A fixação da pena foi aumentada ''em razão de o delito ter sido praticado de forma habitual e por intermédio de organização criminosa''. Na peça de acusação, o Ministério Público argumenta que há registros de crime a partir de setembro de 1997 até os primeiros meses de 2010. Seis meses foram retirados do tempo total pela juíza, pois ela considerou como atenuante uma confissão parcial de Oliveira. ''Embora tenha negado a prática do crime, esclareceu a respeito de como eram feitas as declarações de renda dele e demais funcionários fantasmas, contribuindo para a apuração dos fatos'', escreve.

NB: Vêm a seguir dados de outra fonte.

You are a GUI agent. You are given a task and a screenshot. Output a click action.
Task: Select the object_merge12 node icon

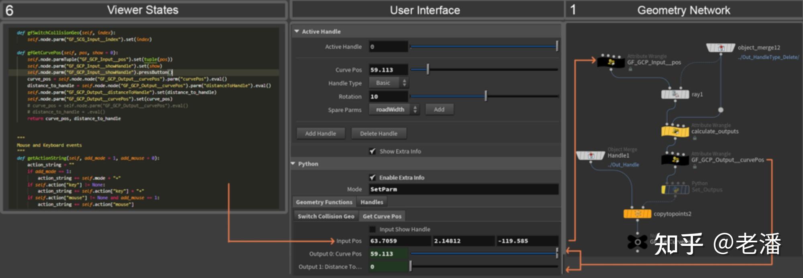click(720, 48)
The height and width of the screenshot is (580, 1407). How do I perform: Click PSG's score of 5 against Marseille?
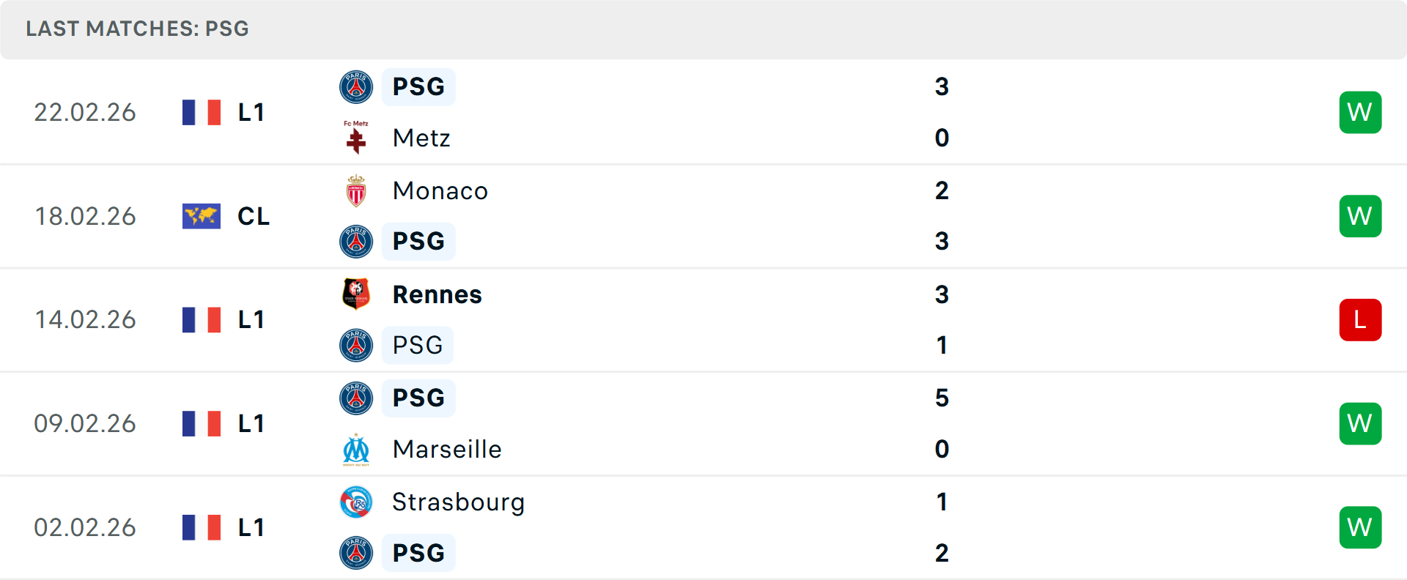(x=942, y=398)
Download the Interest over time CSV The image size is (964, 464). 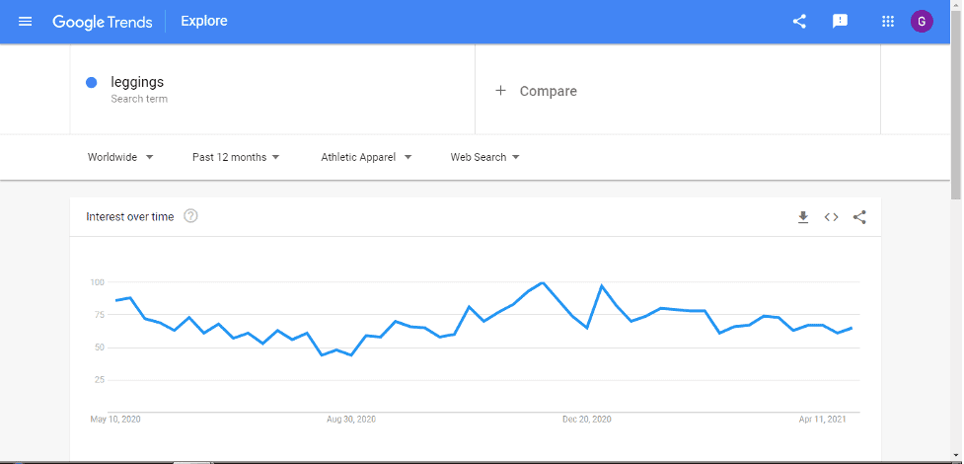point(803,217)
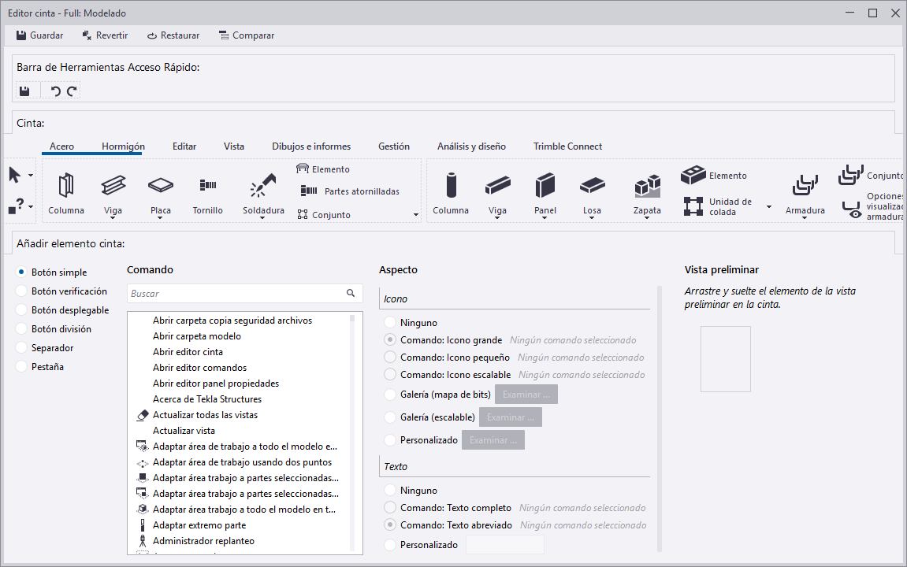Select Comando: Icono pequeño option
Image resolution: width=907 pixels, height=567 pixels.
click(389, 358)
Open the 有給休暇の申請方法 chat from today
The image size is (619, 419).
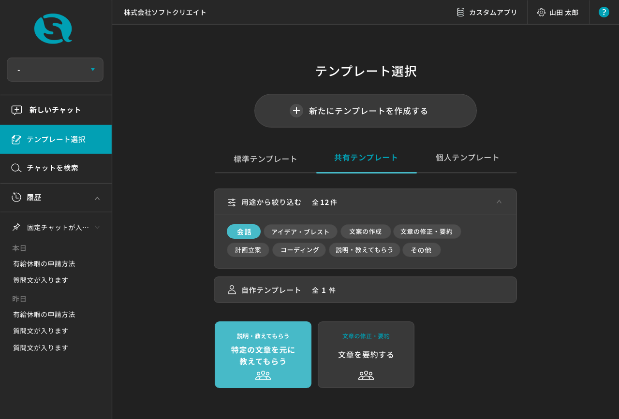pos(44,264)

A juíza Ângela Ramina, em diversas partes do processo, emite fortes opiniões sobre o escândalo de desvio de dinheiro da AL, que o MP estima ter ultrapassado os R$ 200 milhões. ''A organização e sofisticação da associação criminosa evidenciam a audácia e sensação de impunidade dos agentes e exigem a exacerbação da reprimenda'', pondera a magistrada. Em nenhum momento ela alivia para Oliveira, convencida pelos documentos do MP. ''O réu agiu com plena consciência em busca do resultado criminoso, pois enquanto imputável, tinha, na ocasião dos fatos, pleno conhecimento da ilicitude de seu proceder'', argumenta.
Para o MP, Oliveira ''tinha a incumbência, dentro da organização criminosa, de cooptar pessoas, especialmente seus próprios familiares, que pudessem ser nomeadas como servidores comissionados da Assembleia, embora ali não fossem trabalhar, de modo a proporcionar meios de executar os crimes pretendidos pelo bando, isto é, o peculato habitual de dinheiro público''.
Na sua confissão, Oliveira revelou detalhes da contratação destes ''funcionários-fantasmas'', que recebiam sem trabalhar. Oliveira sustentou que ele e seu filho Marlon efetivamente trabalhavam na AL e negou qualquer envolvimento nos fatos pertinentes a sua irmã e sobrinhos. ''O réu confirmou que forneceu os documentos de sua esposa e demais filhos para que eles figurassem na folha de pagamento sem que precisassem exercer qualquer atividade laboral em prol da Assembleia Legislativa e forneceu diversos detalhes sobre o modo de execução do crime, em consonância com as fartas provas documentais trazidas aos autos'', explica a juíza.
Além de Bibinho, são citados na peça de acusação do Ministério Público os ex-diretores do Administrativo, José Nassiff, e de Pessoal, Cláudio da Silva. Outros sete processos tramitam na Justiça Criminal sobre o desvio de dinheiro da AL e aguardam julgamento.